* [Set task A]: From the passage on the film Panjaa, extract the stretch from "For the film's" through "live on MAA TV." and copy it verbatim.

* [Document passage]:
——

The film was launched under the working title The Shadow, with the team indicating that the title may be changed. The film, began its principal photography in early May 2011, which was completed by October 2011, with filming being held primarily at Kolkata, West Bengal, Pollachi and Karaikudi in Tamil Nadu and Vagamon in Kerala apart from Palasa. In the following months, several titles including Kaali, Thilak, Power and Patel, were considered. The official title was revealed as Panjaa by the producers during Dussera.

Soundtrack 

For the film's score and soundtrack, Vishnuvardhan's friend and usual associate, Yuvan Shankar Raja, was signed up. Panjaa'''s soundtrack features six tracks. Chandrabose and Ramajogayya Sastry penned the lyrics for every three songs. The composing began in late January 2011. The soundtrack album was originally planned to be launched on 6 November 2011 but was postponed due to the sudden demise of Yuvan Shankar Raja's mother. The audio launch was held on 18 November 2011 in a grand manner at the Gachibowli Indoor Stadium in Hyderabad. Along with the cast and crew, noted film personalities including directors K. Raghavendra Rao and S. S. Rajamouli, composer M. M. Keeravani and actor Rana Daggubati attended the function, which was anchored by comedian Ali and Suma Kanakala. The event was broadcast live on MAA TV.

Upon release, the songs generally garnered positive response. The songs became chartbusters, with the title track Panjaa becoming the most played song in all Hyderabad radio channels, as well as the song of the year. 123Telugu gave a positive response stating "Pawan Kalyan has tried out a new look for this movie and the buzz in the industry is that ‘Panjaa’ is going to be very different from his earlier flicks. The audio album reflects this. Yuvan's music is very different and modern. There are some pretty good numbers in this album. The title track ‘Panjaa’ absolutely rocks. ‘Ela Ela’ and ‘Paparayudu’ will be quite popular too. A better item number would have been a major asset. Do not expect a regular Pawan Kalyan style audio album this time. Listen to this album with an open mind and you will appreciate the music." In 2013, the film's music director Yuvan Shankar Raja reused the background score in the Tamil-language film Ameerin Aadhi-Bhagavan.

——

* [Given data]:
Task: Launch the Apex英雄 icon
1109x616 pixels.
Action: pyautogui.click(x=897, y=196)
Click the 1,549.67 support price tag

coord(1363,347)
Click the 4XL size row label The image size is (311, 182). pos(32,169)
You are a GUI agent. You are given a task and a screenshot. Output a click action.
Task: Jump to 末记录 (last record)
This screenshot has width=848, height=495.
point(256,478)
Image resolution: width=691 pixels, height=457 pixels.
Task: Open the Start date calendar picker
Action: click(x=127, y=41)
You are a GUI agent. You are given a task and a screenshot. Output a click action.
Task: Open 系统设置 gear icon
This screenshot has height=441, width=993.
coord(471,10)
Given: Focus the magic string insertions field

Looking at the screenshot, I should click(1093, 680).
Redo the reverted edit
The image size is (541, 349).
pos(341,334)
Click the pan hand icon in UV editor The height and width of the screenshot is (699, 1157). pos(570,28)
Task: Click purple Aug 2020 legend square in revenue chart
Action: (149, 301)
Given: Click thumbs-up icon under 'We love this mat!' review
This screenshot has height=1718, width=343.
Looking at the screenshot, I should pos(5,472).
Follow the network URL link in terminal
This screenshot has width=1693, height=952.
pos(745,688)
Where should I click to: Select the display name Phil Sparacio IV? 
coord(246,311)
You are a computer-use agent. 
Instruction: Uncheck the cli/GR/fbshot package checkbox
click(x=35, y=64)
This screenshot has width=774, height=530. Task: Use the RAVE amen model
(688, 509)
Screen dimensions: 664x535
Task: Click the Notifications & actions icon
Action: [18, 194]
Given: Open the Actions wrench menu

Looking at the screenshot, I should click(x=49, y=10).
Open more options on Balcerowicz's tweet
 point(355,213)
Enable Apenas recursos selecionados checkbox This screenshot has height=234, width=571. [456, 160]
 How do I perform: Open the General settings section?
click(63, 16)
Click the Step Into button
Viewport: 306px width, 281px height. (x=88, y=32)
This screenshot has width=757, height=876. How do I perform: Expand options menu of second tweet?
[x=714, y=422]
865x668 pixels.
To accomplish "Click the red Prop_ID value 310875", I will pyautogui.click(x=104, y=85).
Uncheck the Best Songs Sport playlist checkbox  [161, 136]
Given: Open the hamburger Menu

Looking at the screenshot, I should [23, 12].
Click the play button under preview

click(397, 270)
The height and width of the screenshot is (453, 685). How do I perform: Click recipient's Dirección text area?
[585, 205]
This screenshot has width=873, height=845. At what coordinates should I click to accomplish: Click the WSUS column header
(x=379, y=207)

——

* [Set task B]: Put the rows above into a Markdown table, covering the stretch from the line containing "Click the 1,549.67 support price tag" through the line containing "Action: click(x=127, y=41)", both included. Use the columns No. and Line, number each line, and skip blank lines.

* [Complete response A]:
For the film's score and soundtrack, Vishnuvardhan's friend and usual associate, Yuvan Shankar Raja, was signed up. Panjaa'''s soundtrack features six tracks. Chandrabose and Ramajogayya Sastry penned the lyrics for every three songs. The composing began in late January 2011. The soundtrack album was originally planned to be launched on 6 November 2011 but was postponed due to the sudden demise of Yuvan Shankar Raja's mother. The audio launch was held on 18 November 2011 in a grand manner at the Gachibowli Indoor Stadium in Hyderabad. Along with the cast and crew, noted film personalities including directors K. Raghavendra Rao and S. S. Rajamouli, composer M. M. Keeravani and actor Rana Daggubati attended the function, which was anchored by comedian Ali and Suma Kanakala. The event was broadcast live on MAA TV.

* [Complete response B]:
| No. | Line |
|---|---|
| 1 | Click the 1,549.67 support price tag |
| 2 | coord(1363,347) |
| 3 | Click the 4XL size row label The image size is (311, 182). pos(32,169) |
| 4 | You are a GUI agent. You are given a task and a screenshot. Output a click action. |
| 5 | Task: Jump to 末记录 (last record) |
| 6 | This screenshot has width=848, height=495. |
| 7 | point(256,478) |
| 8 | Image resolution: width=691 pixels, height=457 pixels. |
| 9 | Task: Open the Start date calendar picker |
| 10 | Action: click(x=127, y=41) |